Assignment. The answer must consist solely of the lines from the line with "Viewport: 256px width, 192px" to the final line of the data below, reproduced exactly, pictures omitted.

BEGIN Entries provided

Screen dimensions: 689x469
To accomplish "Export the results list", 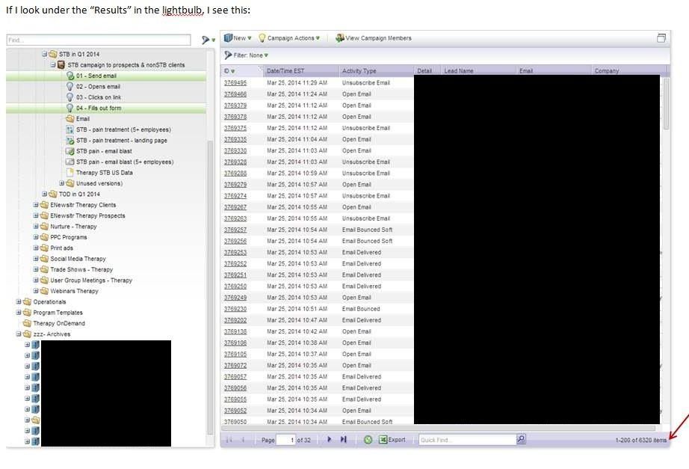I will pos(391,440).
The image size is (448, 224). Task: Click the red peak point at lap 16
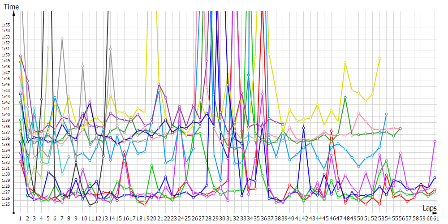[124, 152]
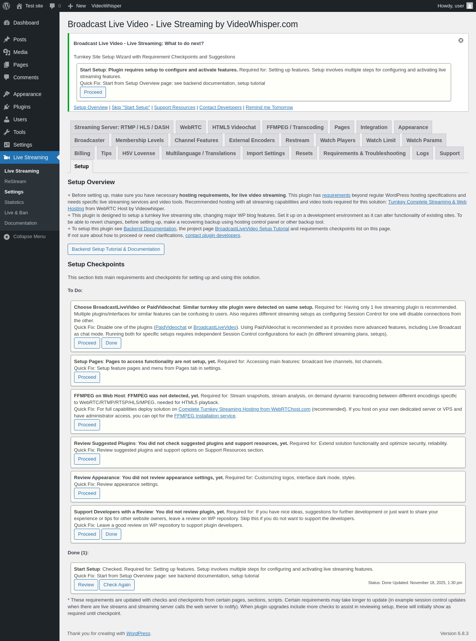Click Backend Setup Tutorial & Documentation button
The image size is (476, 641).
pyautogui.click(x=116, y=249)
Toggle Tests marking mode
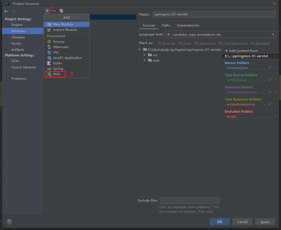The width and height of the screenshot is (281, 230). coord(187,43)
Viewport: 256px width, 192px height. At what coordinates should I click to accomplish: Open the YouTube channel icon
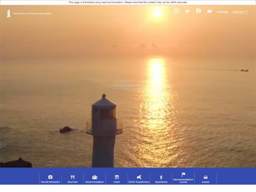click(x=209, y=11)
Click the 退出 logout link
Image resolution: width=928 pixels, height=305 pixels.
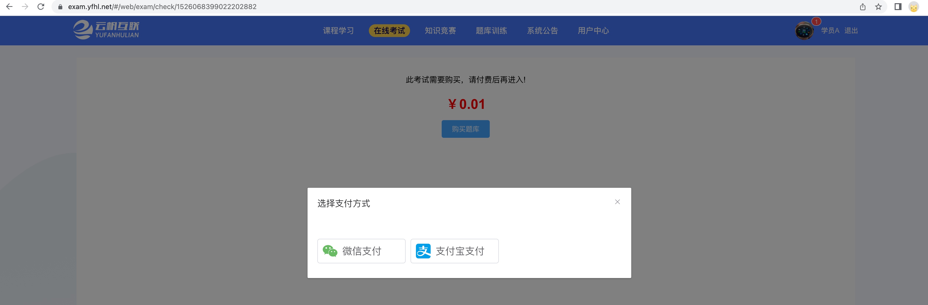tap(851, 31)
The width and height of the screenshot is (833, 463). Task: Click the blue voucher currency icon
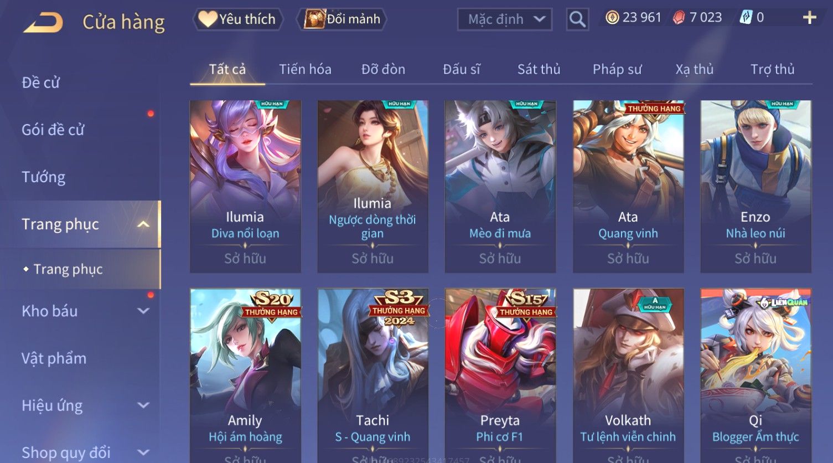click(746, 18)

END Entries provided

Answer to the problem.
Viewport: 256px width, 192px height. At what coordinates should I click to accomplish: Open the YouTube channel icon
click(x=209, y=11)
Click the 退出 logout link
Image resolution: width=928 pixels, height=305 pixels.
tap(851, 31)
The width and height of the screenshot is (833, 463). Task: Click the blue voucher currency icon
click(746, 18)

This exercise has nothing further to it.